Article:
········

Saturday, May 26, 2007

Quote of the Week # 31

The greatest mistake – giving up
The greatest crippler – fear
The greatest handicap – ego
The most potent force – positive
The greatest thought – love
The greatest victory – victory over the self.

Source unknown.

Keep The Faith

Week Thirty – four: Sunday 20 – Saturday 26 May

The course I am studying has reached the ‘crucial’ point: the MA proposals have been presented to a panel of peers and tutors; supervisors have been appointed; teaching is finished.

We are now on our own, more or less, to sit down and write our novel, script, non-fiction book, or whatever. It suddenly feels like quite a daunting task.

Daunting tasks can lead to all sorts of displacement behaviour to avoid the daunting task in hand. But like a taxi driver who will only make money if they are in the driver’s seat of their cab with the ‘FOR HIRE’ sign lit, I will only produce my major piece of work if I sit on my desk chair in front of my switched on computer and start to write.

The presentations took place on Monday; the party afterwards went on until early Tuesday. Wednesday and Thursday slipped by unproductively; Friday was taken up with some filming. Now it is Saturday already.

Time to get focused, disciplined and on with the job!

Quote of the Week # 30

One love, one heart, let’s get together and feel all right.

········

Data extracted from a collection
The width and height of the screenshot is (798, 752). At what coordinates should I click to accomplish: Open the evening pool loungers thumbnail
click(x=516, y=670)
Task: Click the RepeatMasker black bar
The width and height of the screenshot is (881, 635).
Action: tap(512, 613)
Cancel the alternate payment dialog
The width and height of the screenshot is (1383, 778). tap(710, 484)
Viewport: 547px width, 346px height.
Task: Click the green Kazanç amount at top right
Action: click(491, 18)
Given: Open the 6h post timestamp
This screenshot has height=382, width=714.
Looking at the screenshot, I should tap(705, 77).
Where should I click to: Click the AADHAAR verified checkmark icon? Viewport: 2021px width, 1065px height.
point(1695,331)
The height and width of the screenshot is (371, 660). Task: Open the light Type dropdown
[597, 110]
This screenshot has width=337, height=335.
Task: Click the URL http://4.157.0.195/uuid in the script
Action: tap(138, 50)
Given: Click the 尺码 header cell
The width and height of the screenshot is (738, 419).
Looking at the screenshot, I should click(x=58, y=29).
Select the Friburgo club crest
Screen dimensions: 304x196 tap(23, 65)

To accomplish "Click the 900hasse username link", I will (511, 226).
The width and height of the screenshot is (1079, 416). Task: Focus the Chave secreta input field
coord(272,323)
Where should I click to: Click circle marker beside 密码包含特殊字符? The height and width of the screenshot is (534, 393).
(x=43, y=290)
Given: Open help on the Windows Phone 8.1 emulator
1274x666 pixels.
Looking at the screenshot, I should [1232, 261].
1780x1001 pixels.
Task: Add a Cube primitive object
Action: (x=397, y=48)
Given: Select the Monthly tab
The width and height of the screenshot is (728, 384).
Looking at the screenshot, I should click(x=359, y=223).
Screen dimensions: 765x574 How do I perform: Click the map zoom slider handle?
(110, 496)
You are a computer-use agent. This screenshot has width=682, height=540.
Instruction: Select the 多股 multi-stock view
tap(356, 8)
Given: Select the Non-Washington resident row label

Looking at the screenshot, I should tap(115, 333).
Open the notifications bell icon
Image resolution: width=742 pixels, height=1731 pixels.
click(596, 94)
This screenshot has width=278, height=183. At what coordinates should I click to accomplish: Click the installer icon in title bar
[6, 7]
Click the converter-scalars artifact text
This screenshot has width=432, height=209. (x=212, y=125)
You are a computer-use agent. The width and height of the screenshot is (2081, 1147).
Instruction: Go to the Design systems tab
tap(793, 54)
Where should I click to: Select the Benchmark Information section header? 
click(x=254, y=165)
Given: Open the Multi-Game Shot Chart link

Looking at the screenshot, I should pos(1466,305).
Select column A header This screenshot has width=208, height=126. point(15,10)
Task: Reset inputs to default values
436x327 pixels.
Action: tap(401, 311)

········

Parts of the exercise:
1. Answer these questions about the blog post:
(a) According to Quote of the Week # 31, what is the greatest handicap?
(b) On which day did the presentations take place?
(c) What was Friday taken up with?
2. Write out the part of the blog post starting at "Daunting tasks can" and ending at "is Saturday already.".
The listing plays no part in this exercise.

Complete answers:
1.
(a) Ego
(b) Monday
(c) Some filming

2.
Daunting tasks can lead to all sorts of displacement behaviour to avoid the daunting task in hand. But like a taxi driver who will only make money if they are in the driver’s seat of their cab with the ‘FOR HIRE’ sign lit, I will only produce my major piece of work if I sit on my desk chair in front of my switched on computer and start to write.

The presentations took place on Monday; the party afterwards went on until early Tuesday. Wednesday and Thursday slipped by unproductively; Friday was taken up with some filming. Now it is Saturday already.